__Extrait du texte__
/---
Vue à partir des hauteurs de Pacot, Port-au-Prince.

 

La vie y bat son plein. Les cris des vendeuses ont laissé place aux rires des ruelles et au bruit des chaudrons. Je prends une grande respiration et repose mon regard sur la ficelle de fumée. Dans quelques jours, je devrai quitter cette terre et ses habitants. L’avancée de la COVID-19 a finalement eu raison de ma présence dans la perle des Antilles. L’anxiété des derniers jours a laissé place à la résignation. Mes valises qui attendent au bas de la porte ne sont qu’un rappel du départ, dont la date n’a cessé de changer. Frontières fermées, vols annulés, changements d’itinéraires. Un vol nolisé nous ramènera finalement au Canada.

 

Plusieurs choses me semblent incertaines. D’autres, inachevées. En toute honnêteté, mon cœur veut rester. Lorsque j’ai quitté la Côte d’Ivoire pour rejoindre l’équipe d’ASFC à Port-au-Prince (1), je me suis retrouvé en terre inconnue. Haïti m’a alors pris par surprise. Lorsque j’ai vu pour la première fois ses montagnes se dresser devant moi, j’ai été pris d’un vertige semblable à celui qui nous frappe lorsque l’on franchit les portes d’une cathédrale. Haïti venait de me baptiser de sa beauté.
\---
__Matériel fourni__
/---
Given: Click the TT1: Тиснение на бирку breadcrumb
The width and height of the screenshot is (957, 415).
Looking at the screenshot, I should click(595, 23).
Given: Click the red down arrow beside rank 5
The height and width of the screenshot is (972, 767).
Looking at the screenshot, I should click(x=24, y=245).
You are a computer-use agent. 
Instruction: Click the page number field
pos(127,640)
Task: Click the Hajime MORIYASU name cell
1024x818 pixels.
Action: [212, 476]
\---
/---
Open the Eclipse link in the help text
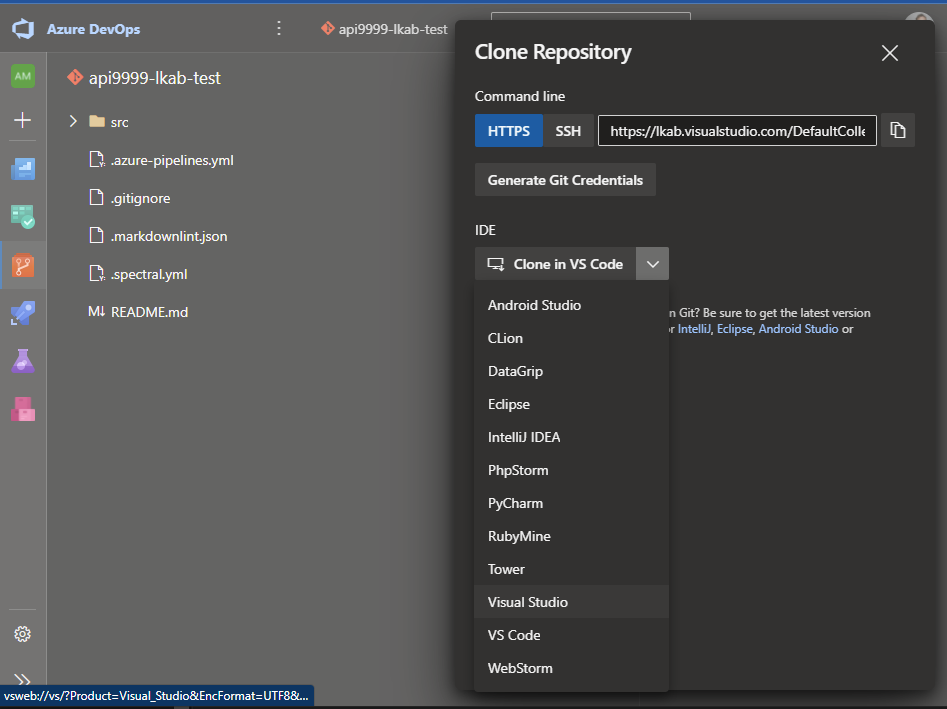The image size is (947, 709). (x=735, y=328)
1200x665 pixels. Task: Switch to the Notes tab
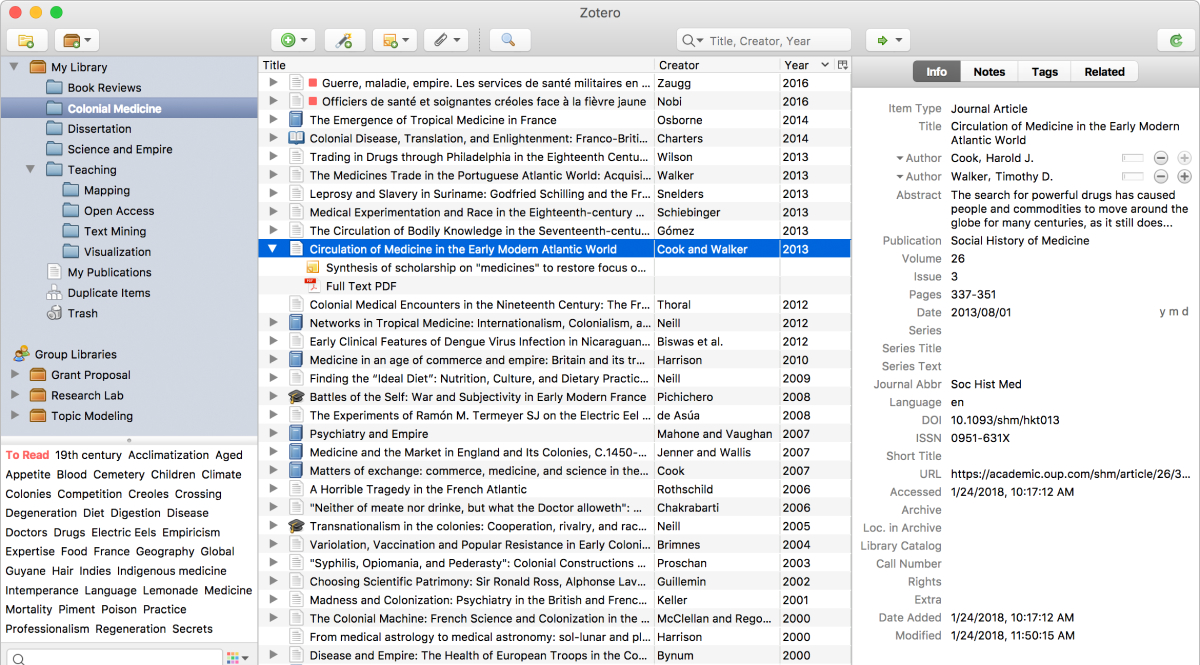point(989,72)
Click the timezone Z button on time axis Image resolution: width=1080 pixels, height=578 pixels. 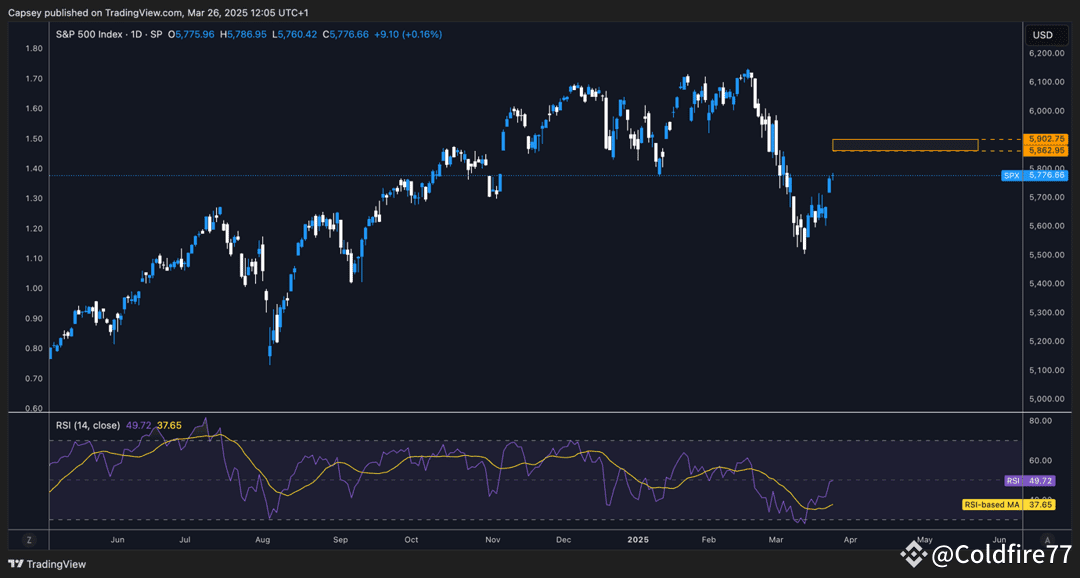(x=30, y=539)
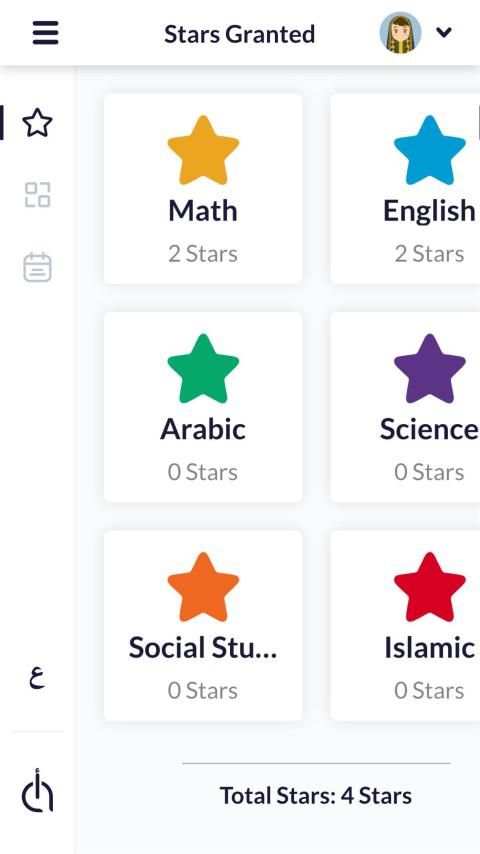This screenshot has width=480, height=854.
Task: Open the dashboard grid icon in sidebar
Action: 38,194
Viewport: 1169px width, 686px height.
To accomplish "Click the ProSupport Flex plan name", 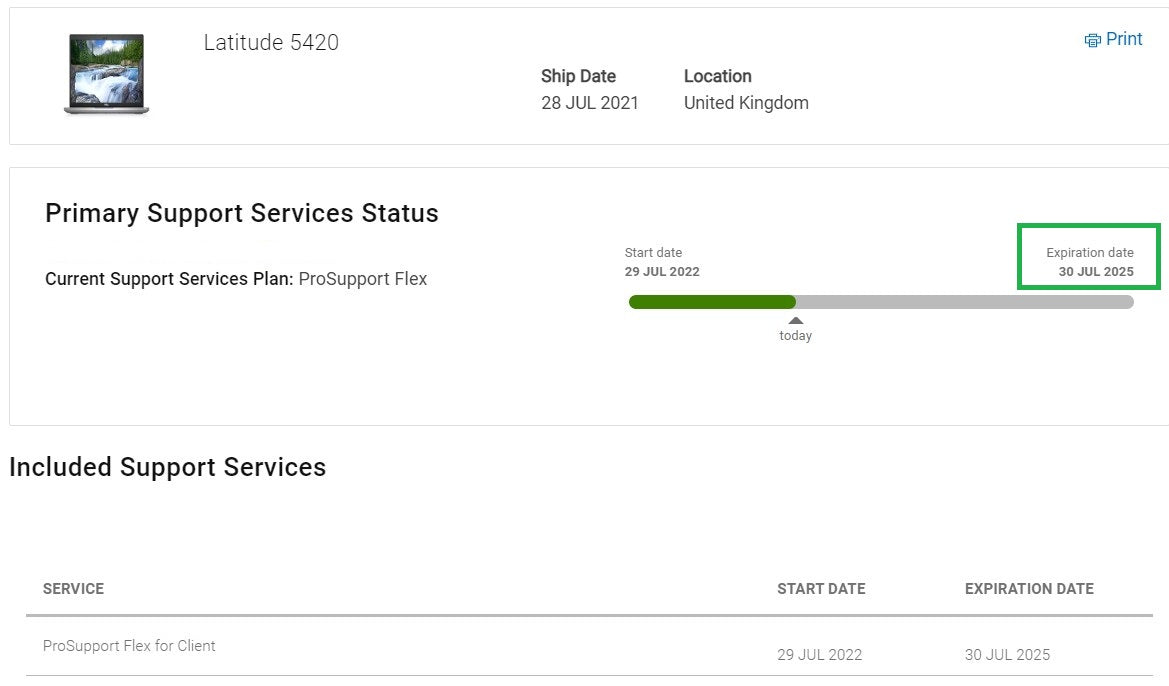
\---
__Exercices__
**1.** Répondez à ces questions sur l'extrait consacré au départ d'Haïti :
(a) Par quel moyen le retour au Canada se fera-t-il ?
(b) Quel pays l'auteur du récit a-t-il quitté pour rejoindre l'équipe d'ASFC à Port-au-Prince ?
(c) À quel vertige est comparé celui ressenti devant les montagnes d'Haïti ?
**2.** Poursuivez, s'il vous plaît, l'extrait consacré au départ d'Haïti à partir de sa dernière phrase.

__Résultats attendus__
**1.**
(a) Par un vol nolisé.
(b) La Côte d'Ivoire.
(c) Au vertige qui frappe lorsque l'on franchit les portes d'une cathédrale.

**2.**
 

Il y a en fait de quoi de mystique dans ce pays. Le sucre y est pétillant et la musique envoûtante. Il me reste tant de personnes à rencontrer, de saveurs à goûter et de chansons sur lesquelles danser. Pourtant, à peine me suis-je installé que je dois plier bagage. Il me faut néanmoins être raisonnable. Je dois partir.

 

Le soleil a désormais disparu et les airs de kompa (2) résonnent déjà dans certaines cours. Les collines s’illuminent de milliers de lumières, comme une colonie de lucioles agrippées à leurs flancs. Il est temps pour moi de tomber dans les bras de Morphée. Port-au-Prince n’a pas besoin de moi pour défier l’arrogante noirceur et lui montrer que la vie se savoure réellement sous les étoiles. On boira des Prestiges (3) bien glacées, on se déhanchera sous les rythmes de calypso. On vivra, comme on a toujours su le faire. Néanmoins, tout cela, ça sera sans moi.

 

Malgré les circonstances, de nombreux et nombreuses Haïtiens et Haïtiennes continuent à travailler sans relâche pour une Haïti juste, humaniste et prospère.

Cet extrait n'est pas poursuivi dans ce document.